10 Must-have VS Code Extensions for JavaScript Developers

In this article, I’ll focus on must-have VS Code extensions for JavaScript developers.
Visual Studio Code is undoubtedly the most popular lightweight code editor today. It does borrow heavily from other popular code editors, mostly Sublime Text and Atom. However, its success mainly comes from its ability to provide better performance and stability. In addition, it also provides much needed features like IntelliSense, which were only available in full-sized IDEs like Eclipse or Visual Studio 2017.
The power of VS Code no doubt comes from the marketplace. Thanks to the wonderful open-source community, the editor is now capable of supporting almost every programming language, framework and development technology. Support for a library or framework comes in various ways, which mainly includes snippets, syntax highlighting, Emmet and IntelliSense features for that specific technology.
VS Code Extensions by Category
For this article, I’ll focus on VS Code extensions specifically targeting JavaScript developers. Currently, there are many VS Code extensions that fit this criterion, which of course means I won’t be able to mention all of them. Instead, I’ll highlight VS Code extensions that have gained popularity and those that are indispensable for JavaScript developers. For simplicity, I’ll group them into ten specific categories.
Snippet Extensions
When you first install VS Code, it comes with a several snippets for JavaScript and Typescript. Before you start writing modern JavaScript, you’ll need some additional snippets to help you quickly write repetitive ES6/ES7 code:

VS Code JavaScript (ES6) snippets: currently the most popular, with over 1.2 million installs to date. This extension provides ES6 syntax for JavaScript, TypeScript, HTML, React and Vue extensions.

JavaScript Snippet Pack: a collection of useful snippets for JavaScript.

Atom JavaScript Snippet: JavaScript snippets ported from the atom/language-javascript extension.

JavaScript Snippets: a collection of ES6 snippets. This extension has snippets for Mocha, Jasmine and other BDD testing frameworks.

Syntax Extensions
VS Code comes with pretty good syntax highlighting for JavaScript code. You can change the colors by installing themes. However, you need a syntax highlighter extension if you want a certain level of readability.
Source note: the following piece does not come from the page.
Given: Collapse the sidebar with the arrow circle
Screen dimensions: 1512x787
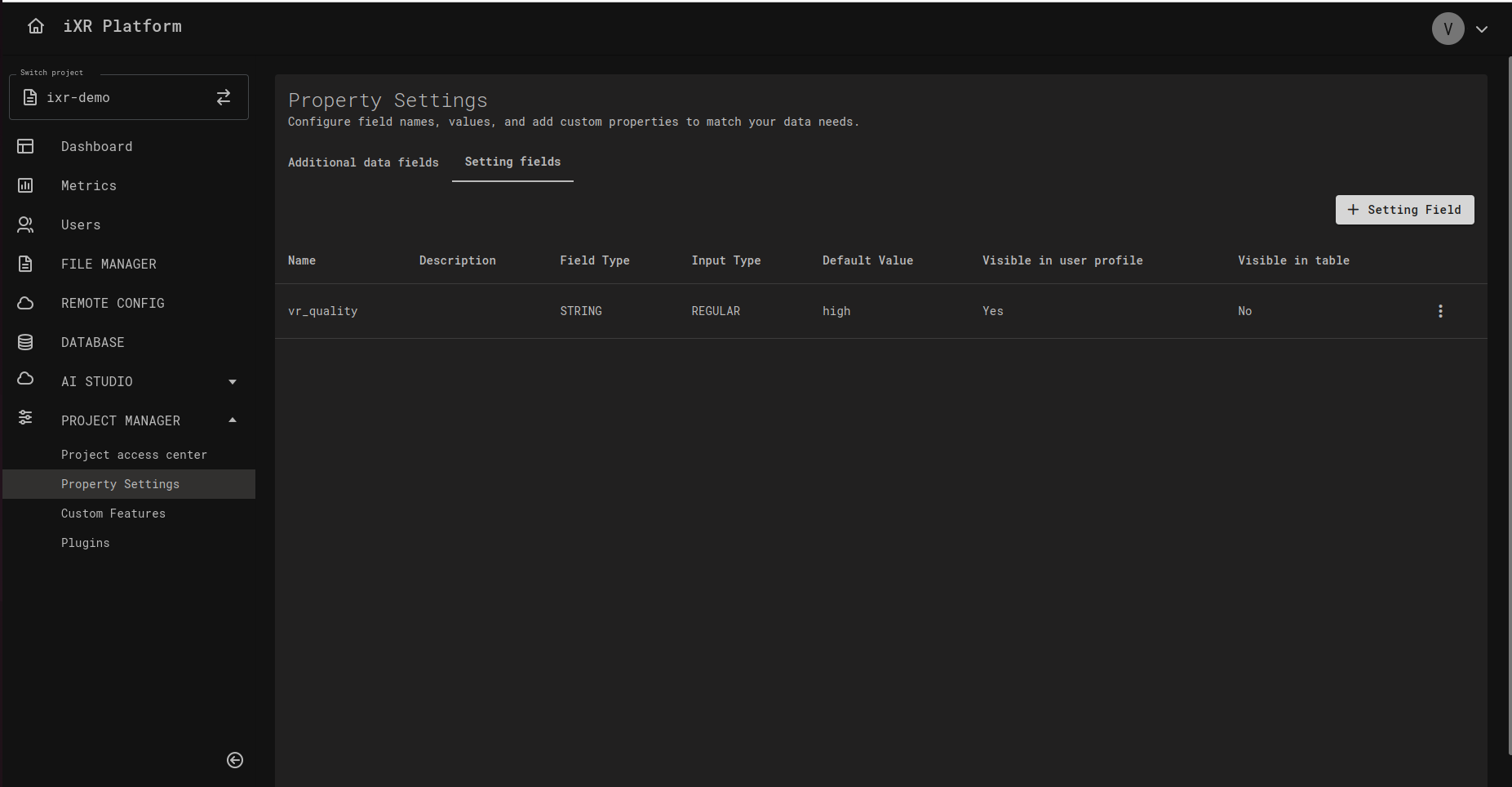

Here are a couple of them:

JavaScript Atom Grammar: this extension replaces the JavaScript grammar in Visual Studio Code with the JavaScript grammar from the Atom editor.

Babel JavaScript: syntax highlighting for ES201x JavaScript, React, FlowType and GraphQL code.

DotENV: syntax highlighting for .env files. Handy if you’re working with Node.

Linter Extensions
Writing JavaScript code efficiently with minimum fuss requires a linter that enforces a specific standard style for all team members. ESLint is the most popular, since it supports many styles including Standard, Google and Airbnb. Here are the most popular linter plugins for Visual Studio Code:

ESLint: this extension integrates ESLint into VS Code. It’s the most popular linter extension, with over 6.7 million installs to date. Rules are configured in .eslintrc.json.

JSHint: a code checker extension for JSHint. Uses .jshintrcfile at the root of your project for configuration.

JavaScript Standard Style: a linter with zero configuration and rigid rules. Enforces the StandardJS Rules.

JSLint: linter extension for JSLint.

If you’d like an overview of available linters and their pros and cons, check out our comparison of JavaScript linting tools.
Node Extensions
Every JavaScript project needs to at least one Node package, unless you’re someone who likes doing things the hard way. Here are a few VS Code extensions that will help you work with Node modules more easily.

npm: uses package.jsonto validate installed packages. Ensures that the installed packages have the correct version numbers, highlights installed packages missing from package.json, and packages that haven’t been installed.

Node.js Modules IntelliSense: autocomplete for JavaScript and TypeScript modules in import statements.

Source: vscode-node-module-intellisense

Path IntelliSense: it’s not really Node related, but you definitely need IntelliSense for local files and this extension will autocomplete filenames.

Node exec: allows you to execute the current file or your selected code with Node.js.

View Node Package: quickly view a Node package source with this extension, which allows you to open a Node package repository/documentation straight from VS Code.

Node Readme: quickly open npm package documentation.

Search node_modules: this extension allows you to search the node_modules folder, which is usually excluded from standard search.

Source: vscode-search-node-modules

Import Cost: displays size of an imported package.